Lentil Shepherd's Pie

G and I were craving comfort food this week: chili, Swedish meatballs, soup, sandwiches, and shepherd's pie. Normally I would blame it on the weather, but this week that's simply not the case. It has been absolutely beautiful in SC. G and I have been quite sick though, so I'll blame our craving for comfort food on that.

One of the hardest parts of changing our habits has been finding foods that satisfy our need for comfort food, but don't use up our entire allotment of calories in one day.

I found this recipe on a vegetarian forum a few months ago, and it's become one a part of our regular rotation.

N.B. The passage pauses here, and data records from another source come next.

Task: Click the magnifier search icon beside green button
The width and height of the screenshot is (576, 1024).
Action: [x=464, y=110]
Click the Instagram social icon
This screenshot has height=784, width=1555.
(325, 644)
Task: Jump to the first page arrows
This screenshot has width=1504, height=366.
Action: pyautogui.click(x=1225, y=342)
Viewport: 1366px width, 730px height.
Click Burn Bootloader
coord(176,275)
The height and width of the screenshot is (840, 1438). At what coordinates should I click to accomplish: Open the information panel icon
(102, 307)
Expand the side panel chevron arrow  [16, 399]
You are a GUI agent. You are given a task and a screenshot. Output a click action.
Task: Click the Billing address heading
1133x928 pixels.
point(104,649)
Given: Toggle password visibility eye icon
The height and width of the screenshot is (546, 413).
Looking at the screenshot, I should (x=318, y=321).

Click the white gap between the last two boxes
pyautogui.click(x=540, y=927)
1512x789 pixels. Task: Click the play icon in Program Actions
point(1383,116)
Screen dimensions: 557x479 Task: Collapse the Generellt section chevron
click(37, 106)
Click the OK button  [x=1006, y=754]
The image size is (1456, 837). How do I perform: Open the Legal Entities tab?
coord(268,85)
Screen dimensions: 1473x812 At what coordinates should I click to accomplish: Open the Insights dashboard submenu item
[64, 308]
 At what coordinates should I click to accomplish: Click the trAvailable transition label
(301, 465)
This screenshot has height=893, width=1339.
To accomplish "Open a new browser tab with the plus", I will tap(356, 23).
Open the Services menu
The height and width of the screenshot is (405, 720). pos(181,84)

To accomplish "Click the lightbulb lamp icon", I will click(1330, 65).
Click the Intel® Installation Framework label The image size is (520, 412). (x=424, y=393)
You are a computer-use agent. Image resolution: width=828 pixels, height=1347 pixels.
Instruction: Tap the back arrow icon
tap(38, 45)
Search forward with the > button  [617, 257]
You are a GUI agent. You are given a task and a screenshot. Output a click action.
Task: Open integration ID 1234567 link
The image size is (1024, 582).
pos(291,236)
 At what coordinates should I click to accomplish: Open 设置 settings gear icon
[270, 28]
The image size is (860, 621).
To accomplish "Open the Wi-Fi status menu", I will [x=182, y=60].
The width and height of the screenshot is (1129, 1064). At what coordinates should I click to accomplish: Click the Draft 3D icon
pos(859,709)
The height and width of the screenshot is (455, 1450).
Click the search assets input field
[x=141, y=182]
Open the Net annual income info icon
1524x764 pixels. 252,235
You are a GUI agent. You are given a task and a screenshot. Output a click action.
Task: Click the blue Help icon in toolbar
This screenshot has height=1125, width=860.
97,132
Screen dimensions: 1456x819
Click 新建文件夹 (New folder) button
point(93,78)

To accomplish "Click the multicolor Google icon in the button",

For this recipe, you will need:
  • 1 cup dry green lentils
  • Olive oil
  • 1 onion, minced
  • 2 or more garlic cloves, minced
  • 1 cup chopped zucchini
  • 3 tablespoons soy sauce
  • 1 - 14 ounce can corn
  • 1 - 14 ounce can creamed corn
  • 4 to 5 cups potatoes
  • 1/4 to 1/2 cup nondairy milk (plain or unsweetened)
  • 1 to 3 tablespoons vegan butter
  • Paprika, to garnish
Boil lentils for 15 to 20 min in water. Drain and set aside.

Boil potatoes until soft. Drain and add nondairy milk and vegan butter. Set aside

Saute the onion and garlic in oil until golden. Add zucchini and sauté until almost golden. Add lentils and soy sauce. Simmer until liquid is evaporated.

Layer ingredients in a 8x8" baking pan. First add lentils mix, then corn, then cream corn. Spread potatoes on top and garnish with paprika. Bake for 30 minutes in a 350 degree oven.